3 OCTOBER 2004
Bring out the popcorn, the peanuts, and the sunflower seeds! Tens of thousands of hamsters, representing every state in the nation, are converging on northern Virginia this week to prepare for the election in November.
The most important item on the agenda, of course, will be to pick a youthful nominee to carry the banner of the Hamster For President cause over the finish line on election day, November 2nd. With Potus in declining health and extreme old age, a young hamster will be picked to succeed him.
The first order of business, of course, is for the rules committee to meet and resolve conflicts concerning elegibility for office.
In the photo above, delegates from Colorado and North Carolina are shown just prior to a vote on how to meet Constitutional age requirements.

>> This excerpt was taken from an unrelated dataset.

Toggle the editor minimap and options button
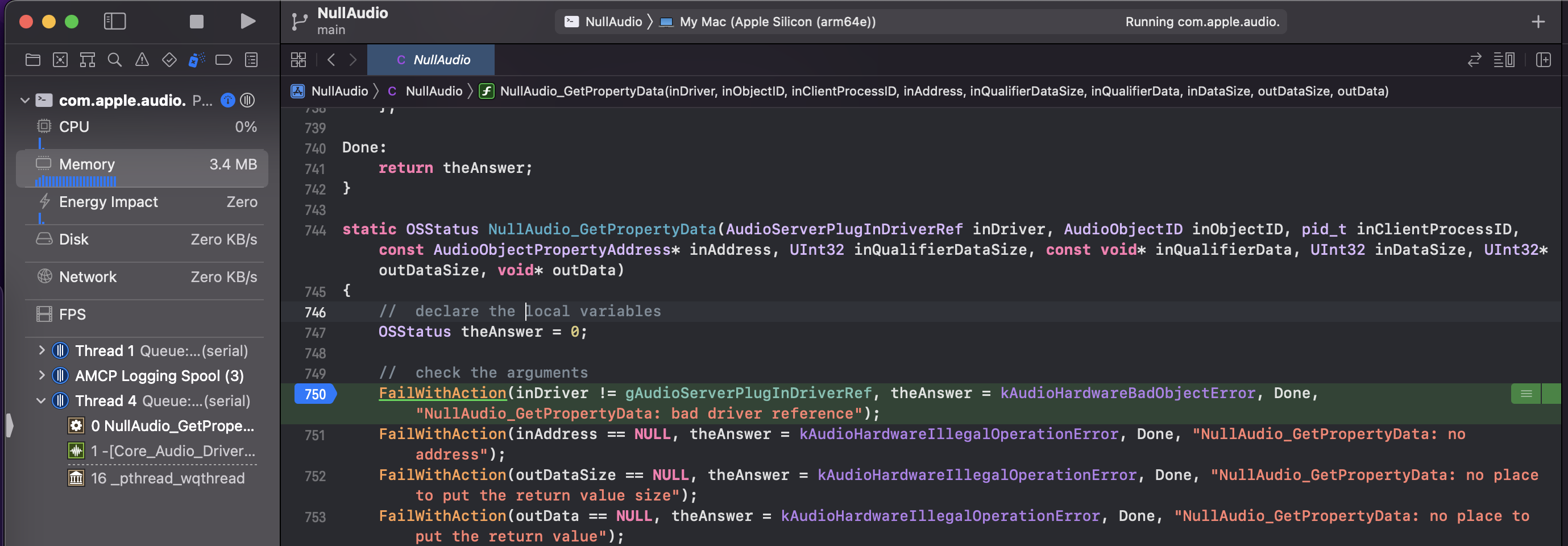Image resolution: width=1568 pixels, height=546 pixels. point(1504,60)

Convention participants voted unanimously that the nominee and his (or her) running mate must both be at full adulthood by late January when the next U.S. president will be inaugurated. Since hamsters reach adulthood between two and three months of age, this means that the hamster nominee needs only to be born by the time of the convention.
Before nominations are made and ballots are cast, the hamsters will view videos from previous campaigns, including archived footage of the first Hamster For President candidate, Mister Ganja, who ran in 1996. Mister Ganja was succeeded in 1998 by his daughter, Ms. Ganjette, who chose her husband, Scratch, to be her running mate. In 2000, the convention picked two youthful brothers to champion the rodent cause - Diddley Squat IV and littermate Yarash, Jr.

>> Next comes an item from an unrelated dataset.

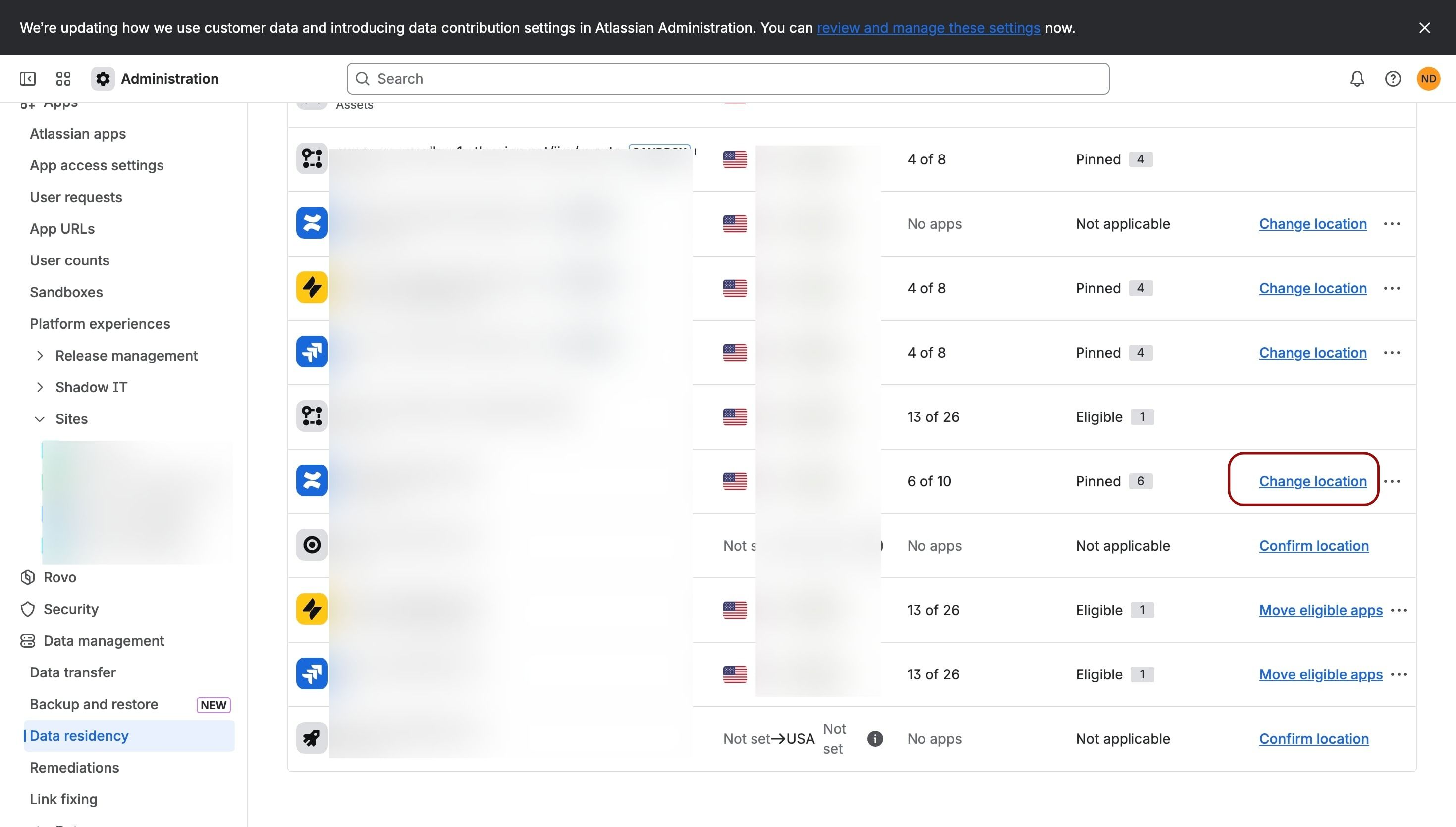Click the highlighted Change location link
Image resolution: width=1456 pixels, height=827 pixels.
[x=1312, y=481]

Potus was just a month old when Diddley Squat passed away in June of 2002. But his energy, intelligence, and outgoing personality virtually assured that, on his deathbed, Diddley would choose Potus as his replacement for 2002-2004.
Rumors have circulated that the delegates are looking at a descendant of Yarash, Jr. for the top spot on the ticket this year. Yarash, Jr., or "YJ" as he was affectionately called, had a son called Paddington B. Hamster, and Paddington had a daughter, Ebony. Ebony, who married Ivory in early 2002, produced a son named Yoda. Yoda now has a son, Cecil, who was married in late summer to young Donna. Donna gave birth to a large, still-uncounted litter of babies on the 25th of September, 2004. It is said by insiders (though no public announcement has been made) that one of these youngsters has been named Diddley Squat V. Although delegates are considering a number of eligible candidates, gossip persists to the effect that Diddley Squat V or one of his littermates will eventually emerge as the nominee.
In the mean time, thousands of hamsters romp through piles of seeds and biscuits in a conference hall covered with almost a ton of aspen shavings.
The delegates are looking forward to one of the convention highlights - a message from the revered Potus that will be read to the assembly later this week.